Le sort des Coréens du Japon atomisés est doublement tragique : victimes de l'annexion de leur pays, discriminés et exploités, ils périrent ou furent irradiés sur le sol de l'agresseur. Leur calvaire ne s'arrêta pas là. Lorsque les survivants retournèrent dans leur pays, ils furent l'objet de l'ostracisme de leurs concitoyens : la bombe avait libéré la Corée du joug nippon et ils apparaissaient comme des " gêneurs ", voire des projaponais ; en outre, encore plus qu'au Japon, la population ignorait les effets de la bombe, et on considérait les atomisés comme des " contaminés ".

" ATOMISÉS DE LA VALLÉE "

Aussi, au lieu de se faire reconnaître, les victimes cherchèrent-elles à se cacher.

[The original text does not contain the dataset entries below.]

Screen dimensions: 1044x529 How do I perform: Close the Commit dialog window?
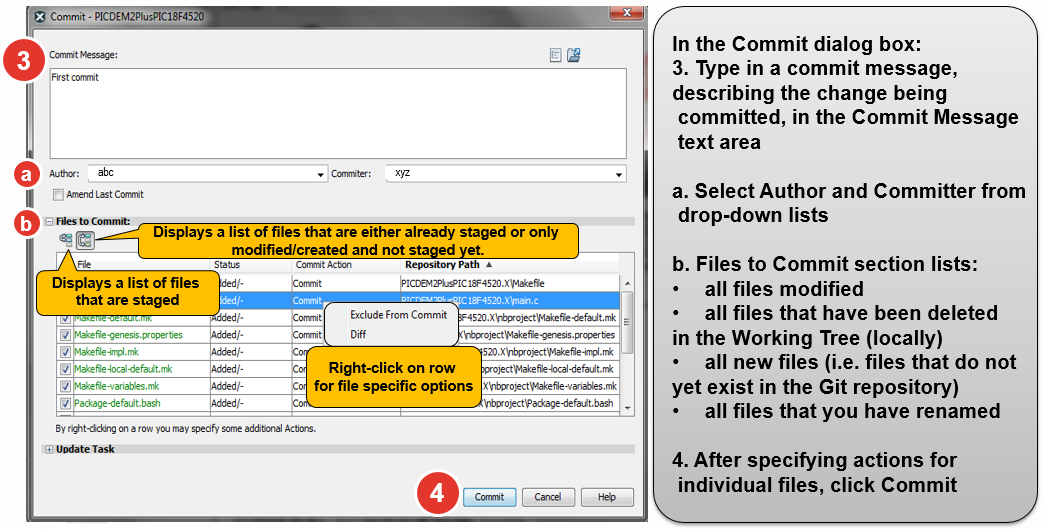point(625,14)

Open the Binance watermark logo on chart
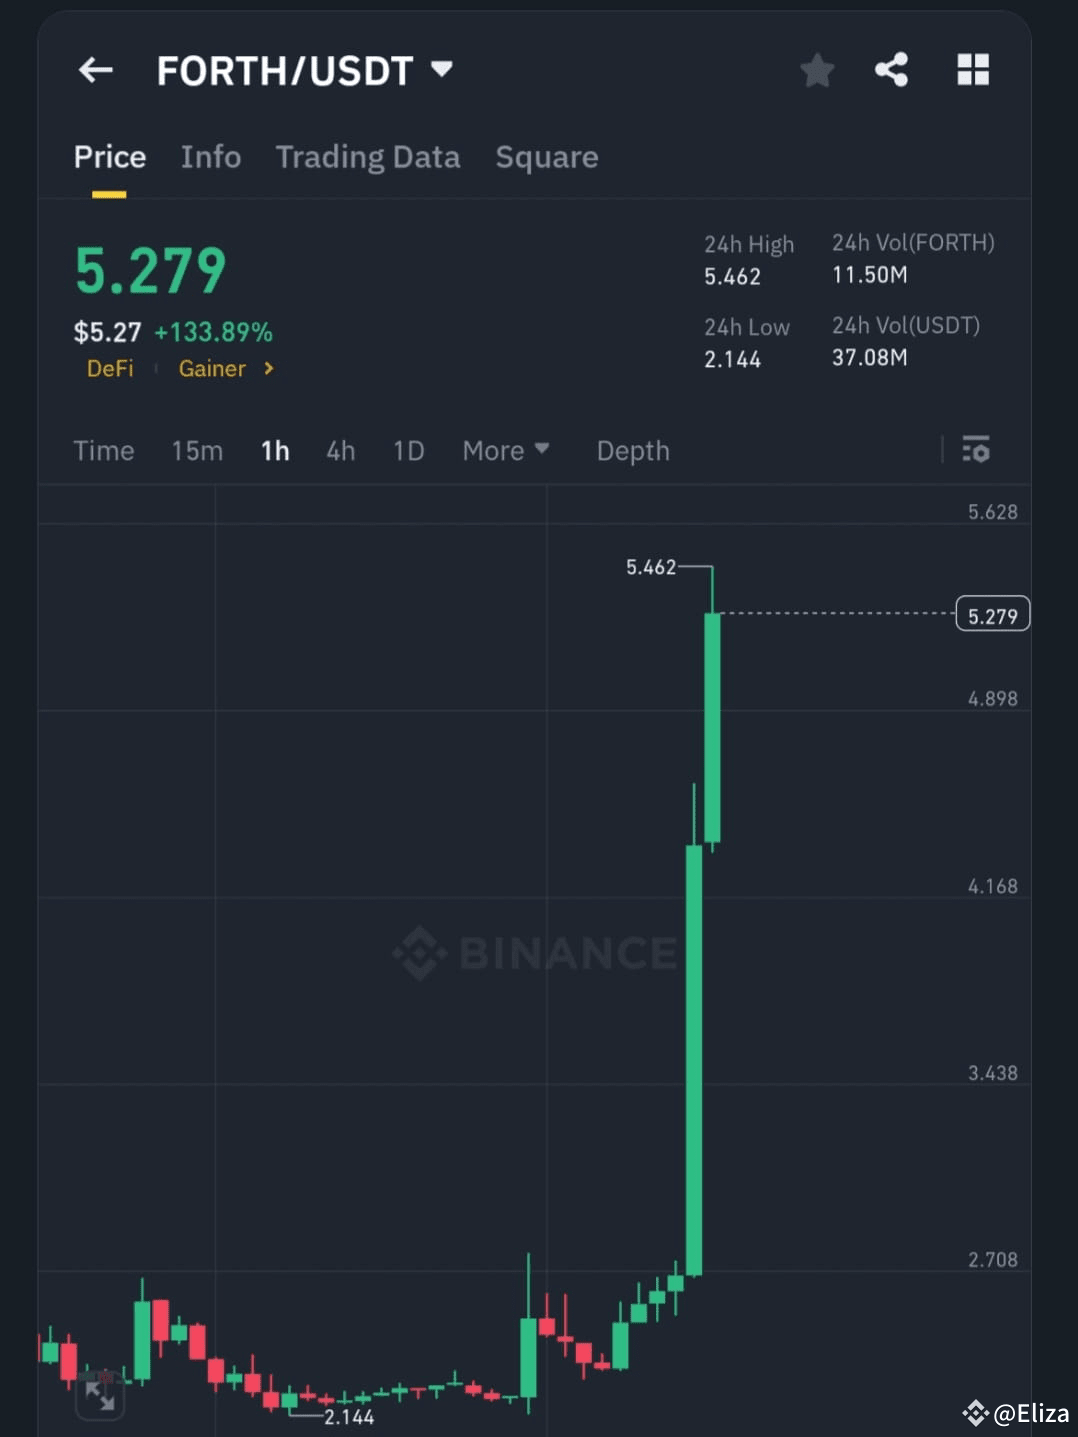pyautogui.click(x=535, y=954)
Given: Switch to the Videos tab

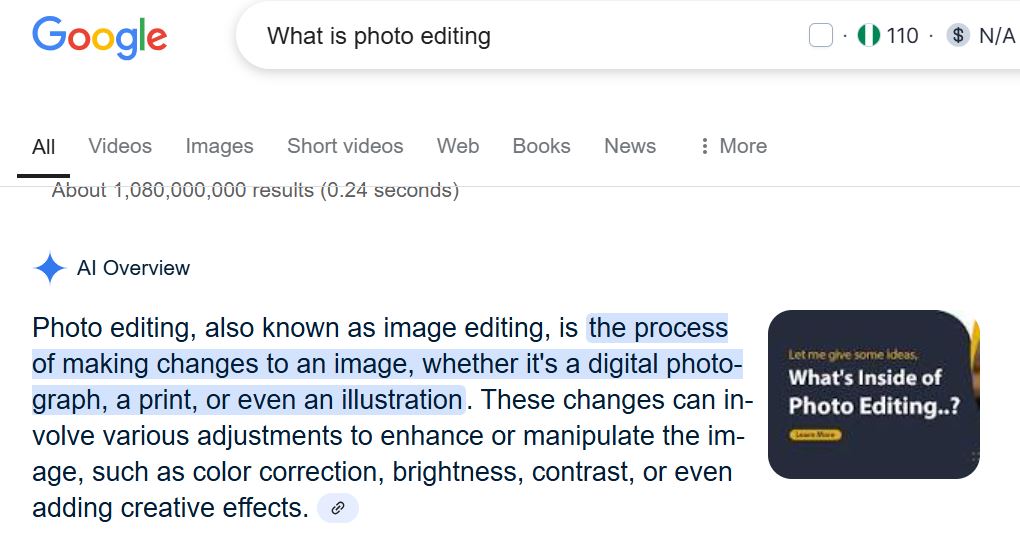Looking at the screenshot, I should coord(120,146).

On Bu-myong, qui avait quinze ans lors du bombardement et dont le corps a été entièrement brûlé, raconte : " Lorsque, en décembre 1945, je suis arrivée à Pusan avec ma famille, les gens fuyaient en me voyant et on me couvrit de DDT. "

La peur de ne pas trouver du travail ou de ne pas pouvoir se marier, et aujourd'hui encore de compromettre l'avenir de leurs enfants, conduisit les atomisés coréens à rentrer la tête. " Mon fils a dû rompre ses fiançailles lorsque sa future belle-famille a découvert que j'étais atomisée ", poursuit Mme On.

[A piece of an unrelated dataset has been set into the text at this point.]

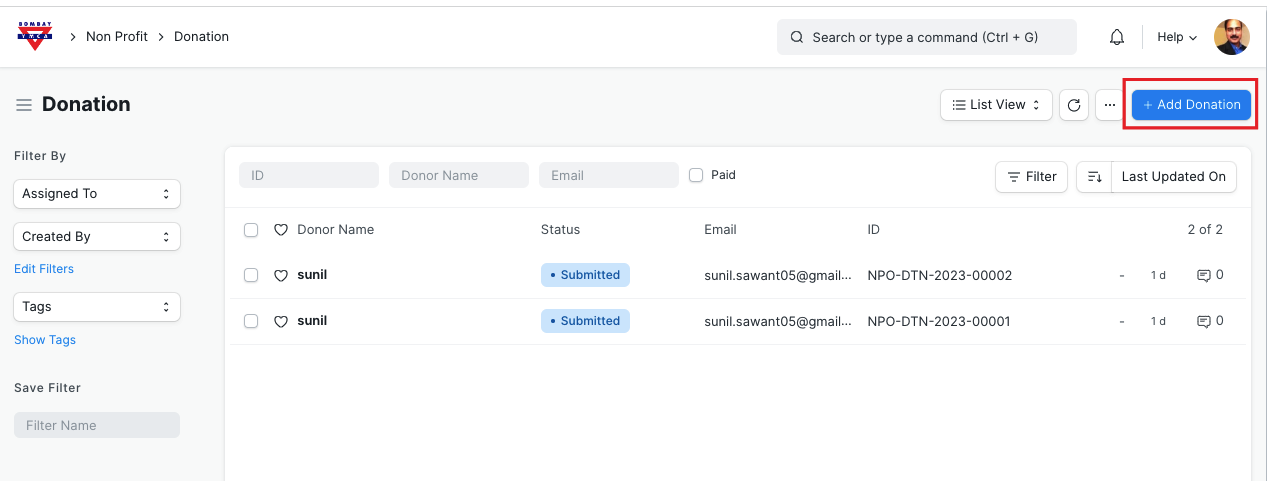Open comments icon for NPO-DTN-2023-00001
The image size is (1267, 481).
pyautogui.click(x=1204, y=321)
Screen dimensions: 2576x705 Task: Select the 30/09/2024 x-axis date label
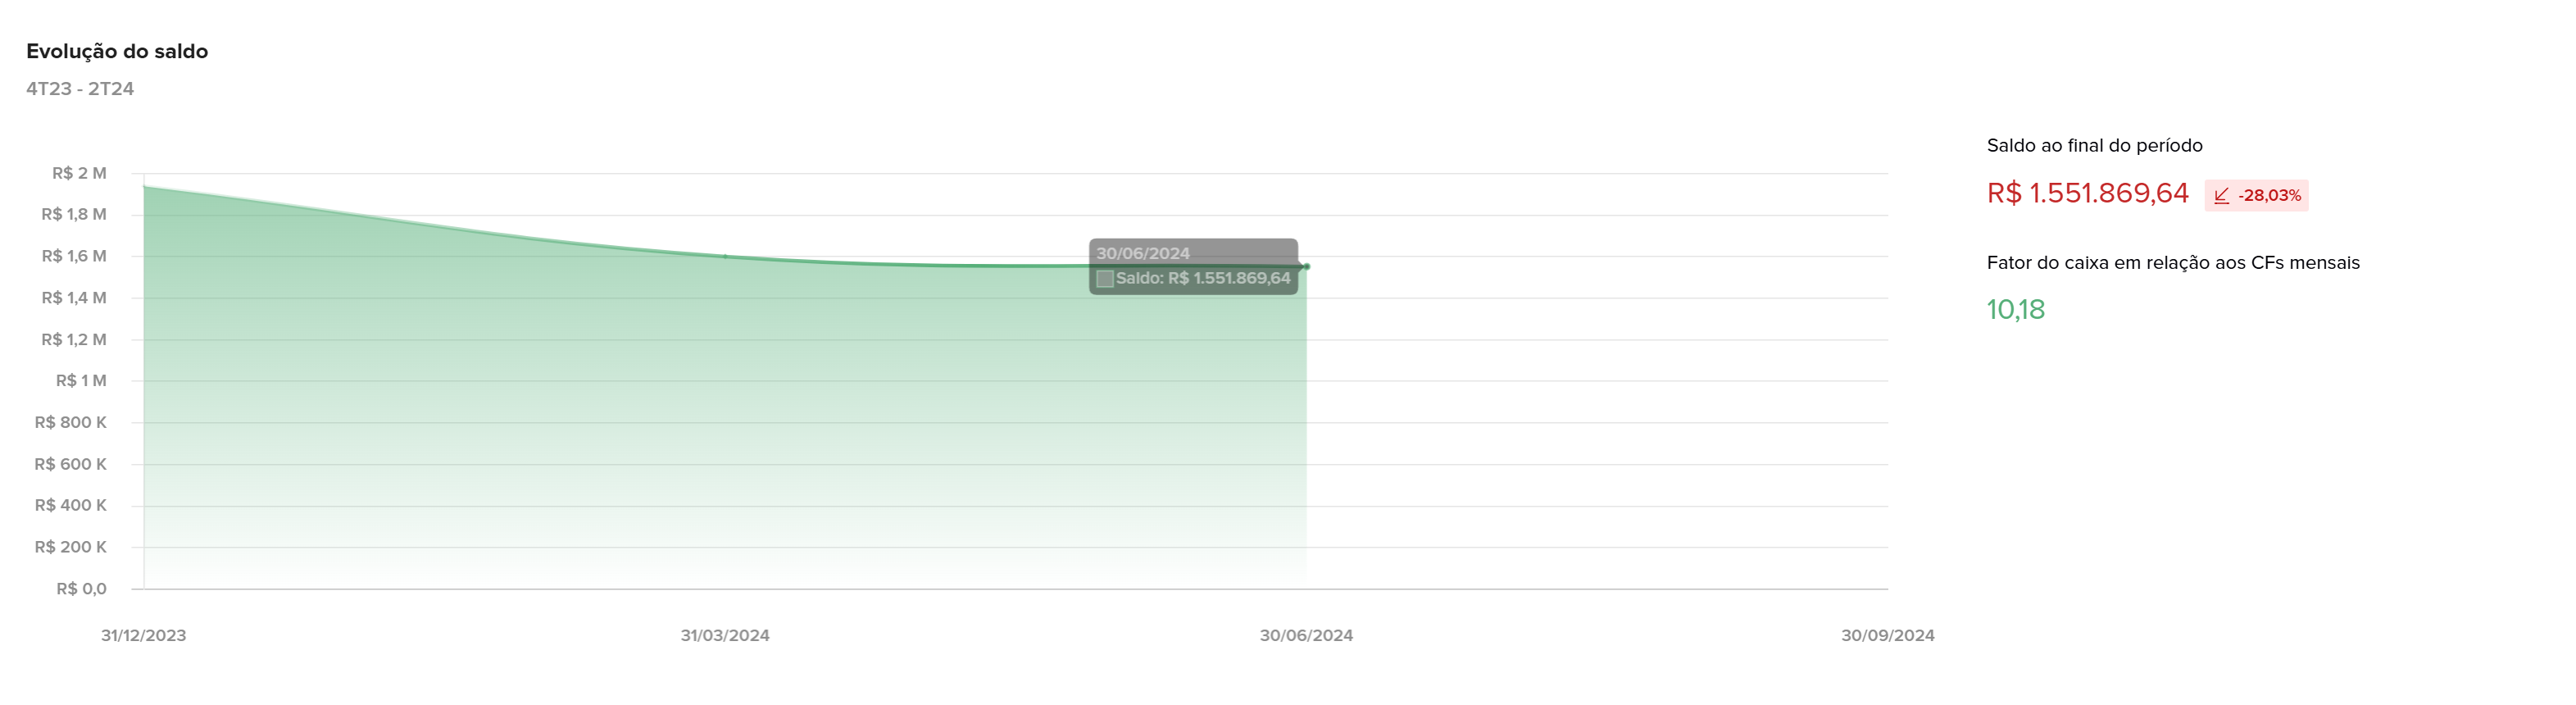pyautogui.click(x=1887, y=636)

Le gouvernement sud-coréen n'a rien voulu savoir du sort des atomisés pendant longtemps : la Corée du Sud avait besoin dlu Japon et, par le traité de 1965 qui normalisait les relations entre les deux pays, Séoul avait renoncé à demander quelque indemnité supplémentaire que ce fût. En dépit de l'action du petit mouvement des atomisés lancé à Séoul au début des années 70 par Mme On et de celle d'associations de citoyens japonais à Hiroshima et à Nagasaki qui défendent leurs droits, les victimes coréennes hésitent toujours à se faire connaître.

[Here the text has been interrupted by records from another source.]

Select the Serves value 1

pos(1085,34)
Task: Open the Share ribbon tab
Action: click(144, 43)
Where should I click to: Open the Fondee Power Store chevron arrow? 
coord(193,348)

L'existence des atomisés coréens est devenue une question politique à la suite de l'arrestation en décembre 1970 de Song Jin-hoo, venu clandestinement au Japon pour se faire soigner : l'on commença alors à parler des " atomisés de la vallée ", c'est-à-dire de ceux qui étaient en contrebas, que l'on ignorait.

UNE ENQUÊTE OUVERTE

En 1978, la Cour suprême statuait en faveur de M. Song et décidait que toutes les victimes devaient être traitées sur un pied d'égalité. Ce qui est le cas pour les Coréens résidant au Japon. En revanche, ceux qui sont retournés dans leur pays doivent être agréés par les autorités japonaises et donc venir sur place. 470 personnes sont dans ce cas. Mais plus d'un millier n'ont pas les moyens de faire le voyage. Tokyo a accordé à Séoul 4 milliards de yens (environ 200 millions de francs) à titre d'aide aux atomisés.

Longtemps, seuls des atomisés de la Corée du Sud se sont fait connaître. Désormais, des victimes résidant au Nord se manifestent également. Selon Lee Sil-gun, qui créa en 1975 le Conseil des victimes coréennes de la bombe atomique à Hiroshima, il y aurait 2 000 atomisés en Corée du Nord qui sont l'objet des mêmes discriminations qu'au Sud. Jusqu'à 1989, la Corée du Nord refusait d'admettre leur existence. Au cours d'un voyage à Pyongyang, M. Lee a pu lancer un appel à la télévision, et dix victimes se sont manifestées.

En février 1995, Pyongyang a inopinément annoncé qu'une enquête serait ouverte afin de dénombrer les victimes des bombardements atomiques. Alors que la normalisation des relations entre la Corée du Nord et le Japon est à l'ordre du jour à la suite de l'accord sur la réorientation du programme nucléaire nord-coréen conclu avec les Etats-Unis, Pyongyang entend faire de la question des atomisés un thème des négociations sur les indemnités de guerre demandées au Japon.